** Opening Exercise passage block **
17 Jan 2013
Historical trends suggest that the South African property sector experiences a property boom approximately every 10 years with significant construction booms occurring every 20 years.
The South African property cycle peaked in the early 1980s and the property market continues to feel the aftermath of the latest investment and construction boom of 2001 to 2007.
Although the next peak in the South African property market is at least another five years away, investors should see a steady improvement in market conditions during 2013 and 2014.
In the commercial property market this will be reflected in a gradual lowering of vacancies and a rise in real rentals.
Yet the timing and shape of the next upward cycle will be dictated by the performance of the macro economy, interest rate movements and the sector’s ability to maintain a balance between demand and development activity.
Over the past five years, the South African property market experienced spurts of positive performance, which mirrored periods of declining interest rates.
The lowering of interest rates since 2010 assisted in maintaining levels of affordability in the housing market and also increased investor appetite in the listed property sector.
With interest rates largely expected to remain constant in 2013 and most of 2014, the performance of the South African property sector will increasingly be driven by economic growth prospects, the strength of household balance sheets and fundamentals in the property market.
But continued poor performance of the Euro Zone economy and revised downward forecasts for the Chinese economy has dampened South African growth prospects.
Strong consumption expenditure, which provided an important catalyst for the retail sector of the commercial property market, is starting to wane.
** Closing Exercise passage block **
**Required work**
(1) From the South African property article, reproduce the passage that begins at the words "The lowering of" and ends after the words "listed property sector.".
(2) Check each statement against the South African property article. For each one, answer yes or no and quote the words from the article that decide it.
(a) Significant construction booms in South Africa occur about every 20 years.
(b) Interest rates are expected to fall sharply during 2013.
(c) The most recent investment and construction boom lasted from 2001 to 2007.
(3) Carry the South African property article forward, starting right after its final sentence.
** Opening Listed entries block **
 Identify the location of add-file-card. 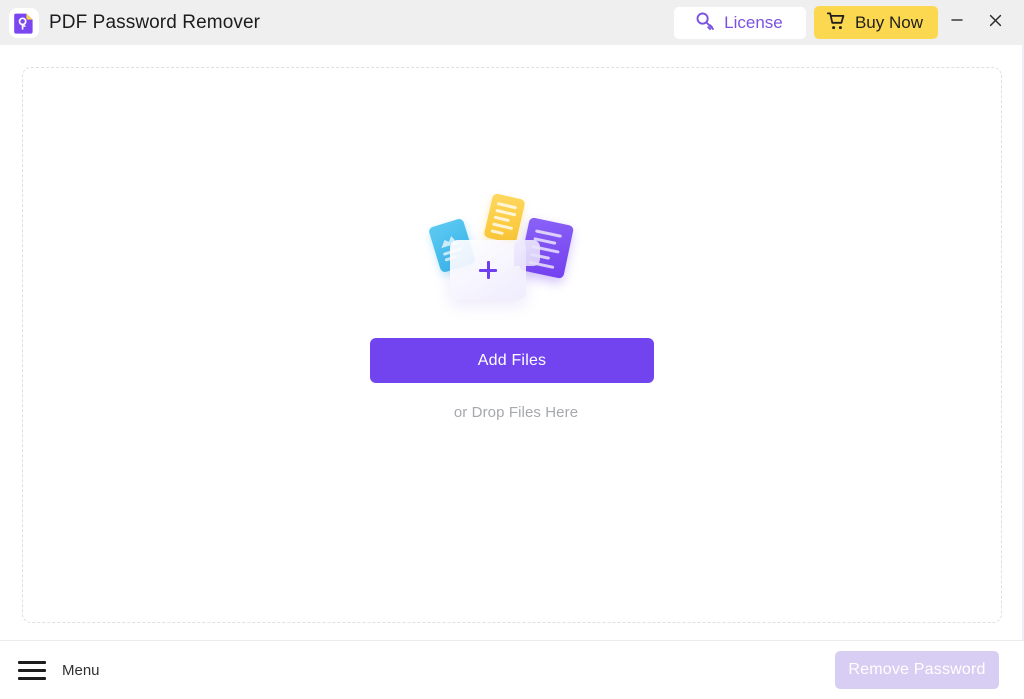
(495, 270).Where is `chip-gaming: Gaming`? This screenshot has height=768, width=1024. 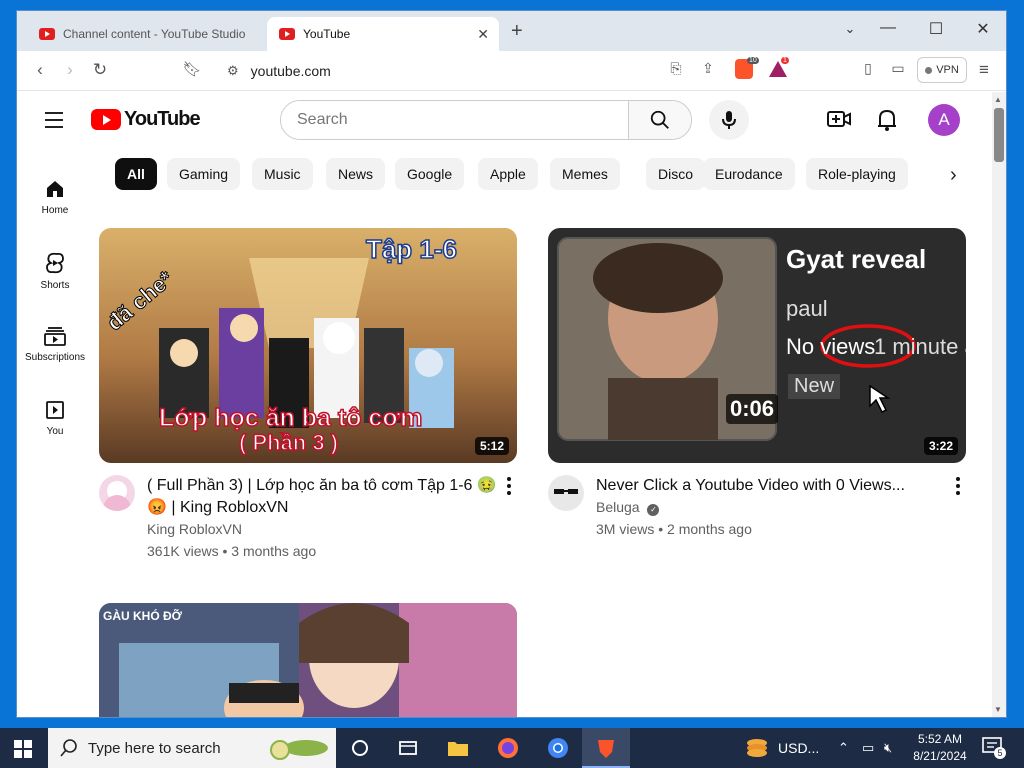
chip-gaming: Gaming is located at coordinates (204, 174). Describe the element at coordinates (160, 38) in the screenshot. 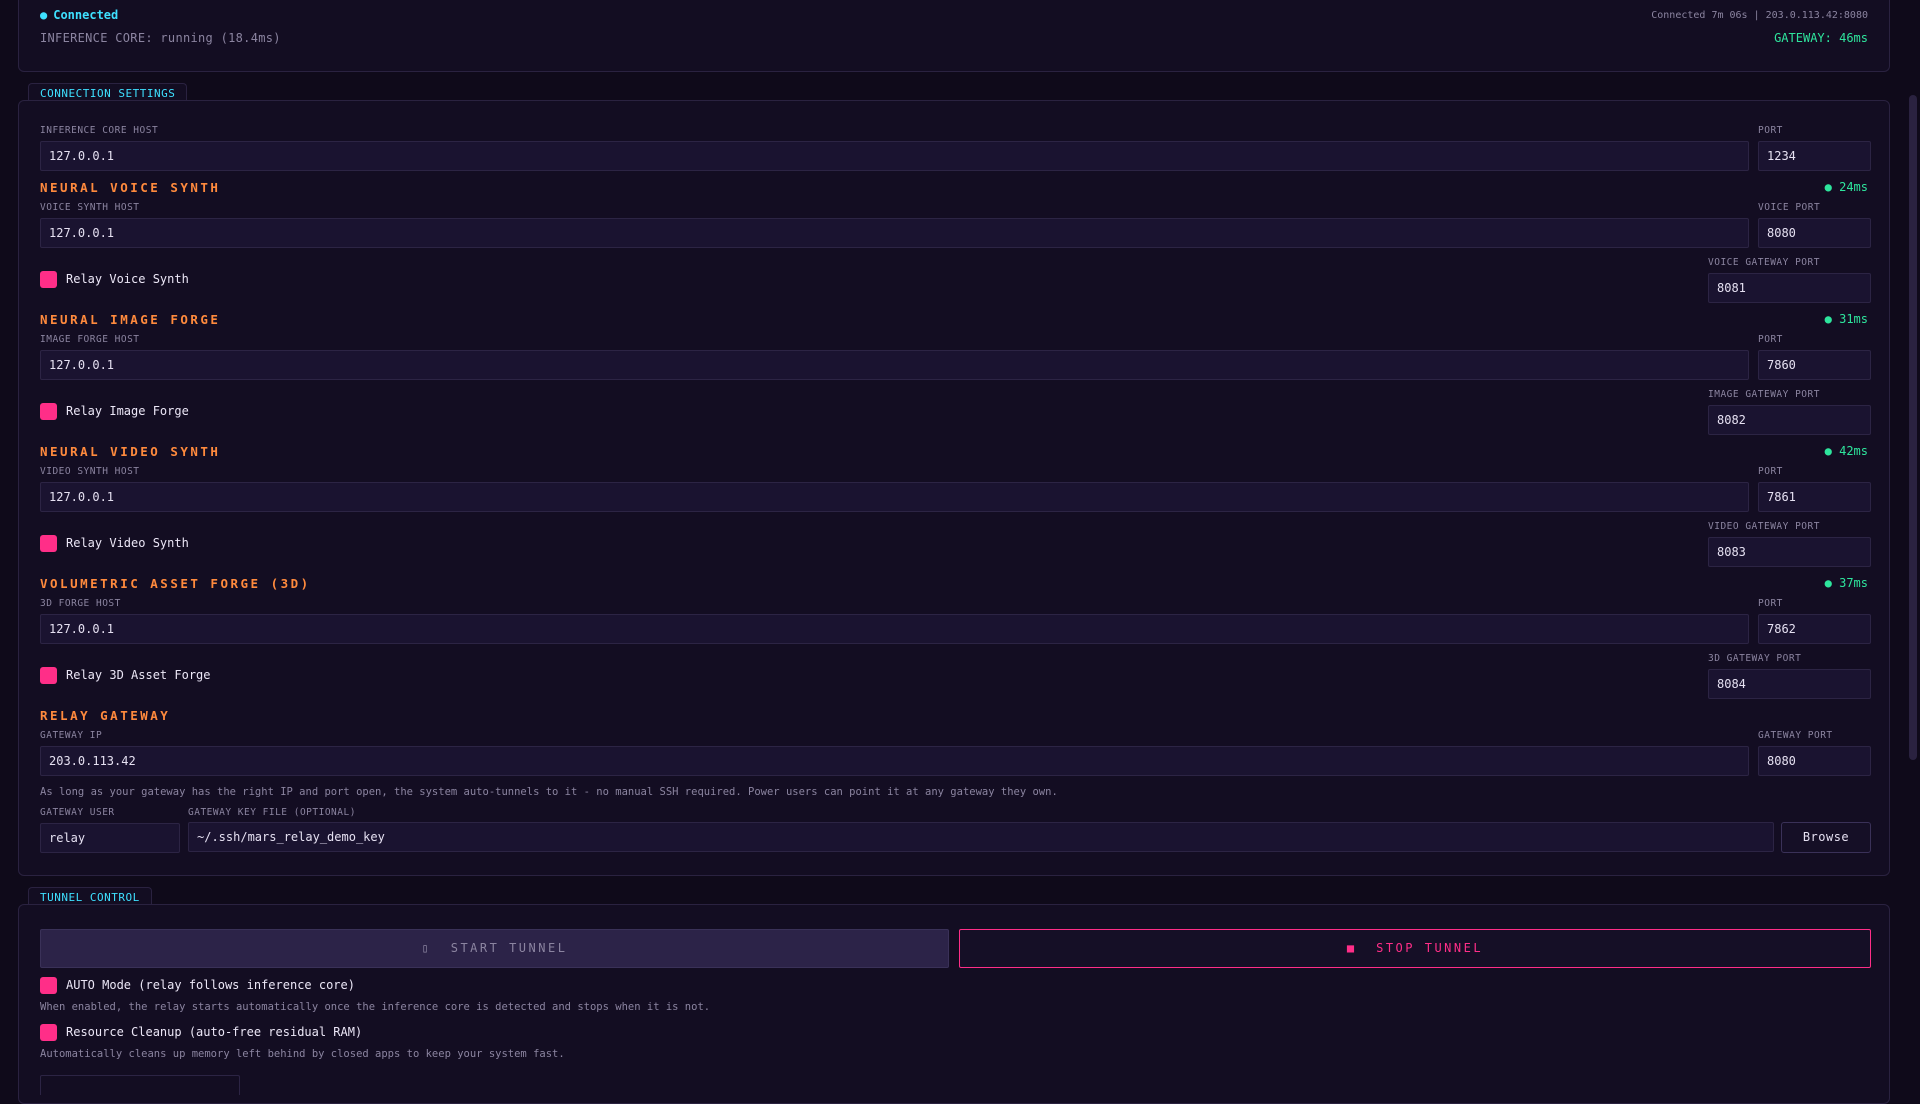

I see `inference-core-status: INFERENCE CORE: running (18.4ms)` at that location.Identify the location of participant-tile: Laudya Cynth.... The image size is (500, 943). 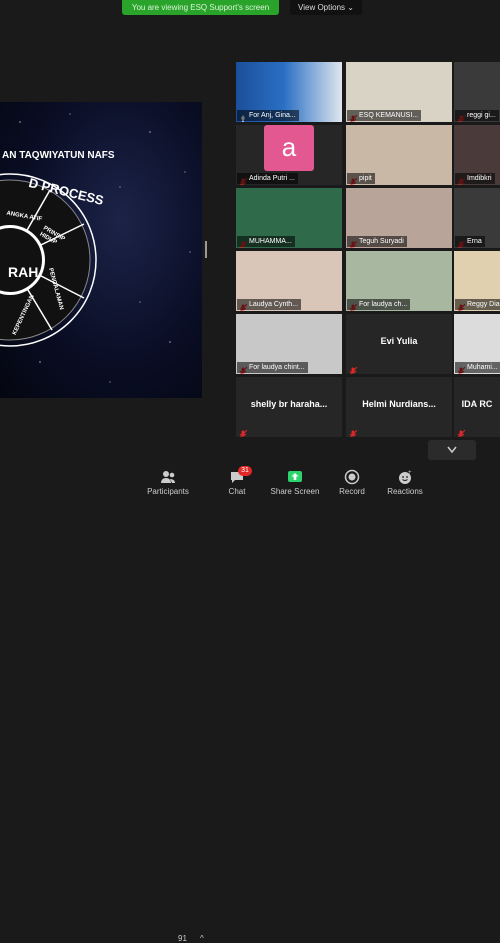
(289, 281).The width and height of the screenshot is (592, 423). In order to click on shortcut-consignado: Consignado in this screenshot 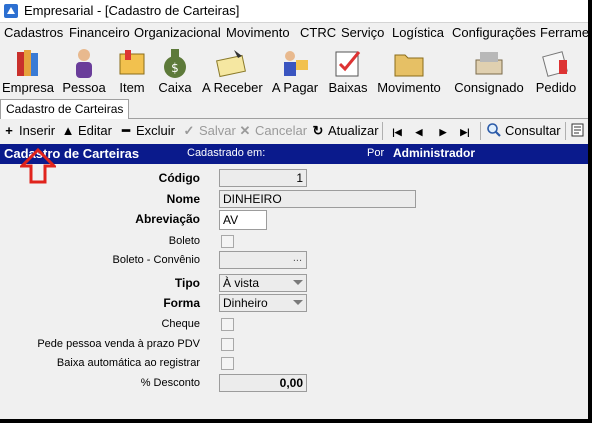, I will do `click(489, 71)`.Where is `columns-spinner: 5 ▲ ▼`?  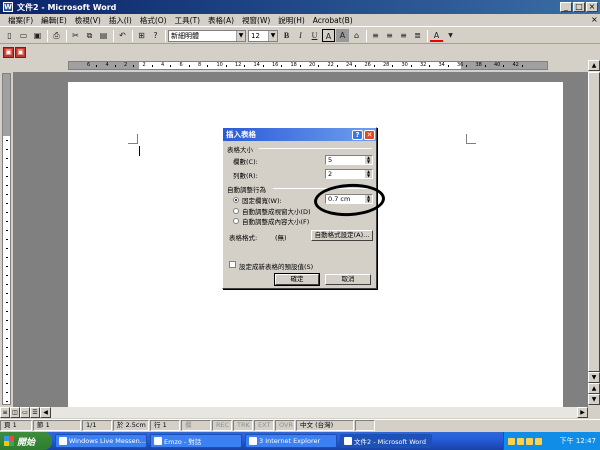 columns-spinner: 5 ▲ ▼ is located at coordinates (349, 160).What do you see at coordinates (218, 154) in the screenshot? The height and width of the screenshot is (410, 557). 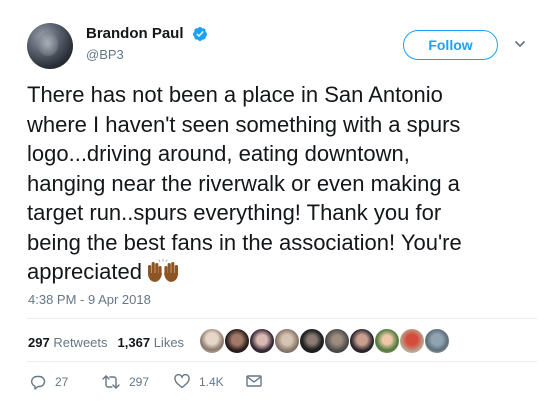 I see `tweet-line: logo...driving around, eating downtown,` at bounding box center [218, 154].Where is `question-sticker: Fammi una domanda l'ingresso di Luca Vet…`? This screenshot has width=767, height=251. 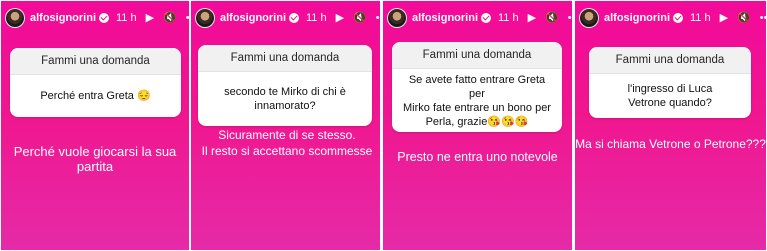 question-sticker: Fammi una domanda l'ingresso di Luca Vet… is located at coordinates (670, 82).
** Closing Listed entries block **
**Expected outputs**
(1)
The lowering of interest rates since 2010 assisted in maintaining levels of affordability in the housing market and also increased investor appetite in the listed property sector.

(2)
(a) Yes: "significant construction booms occurring every 20 years."
(b) No: "With interest rates largely expected to remain constant in 2013 and most of 2014"
(c) Yes: "the latest investment and construction boom of 2001 to 2007."

(3)
In 2013 residential property values are expected to increase by some 5 and 6 percent and will therefore show little real growth.
Investors in the commercial property market will primarily be focused on maintaining returns through a reduction of vacancy rates and operating cost escalations.
In Q3 2012 average vacancy rates for “A” grade office properties in Braamfontein reached a 10-year high of 19.9 percent.
In the Claremont office node A grade office vacancy rates increased from 8.3 percent in Q3 2008 to 17.7 percent in Q3 20112.
It is unlikely that rental increases in the office sector will rise in real terms until office vacancies decline to below the 8 percent mark.
Although the South African property market will be operating in an uncertain macroeconomic environment in 2013, the slowdown in building activity in both the residential and commercial sector will result in a gradual mopping up of supply as the year progresses.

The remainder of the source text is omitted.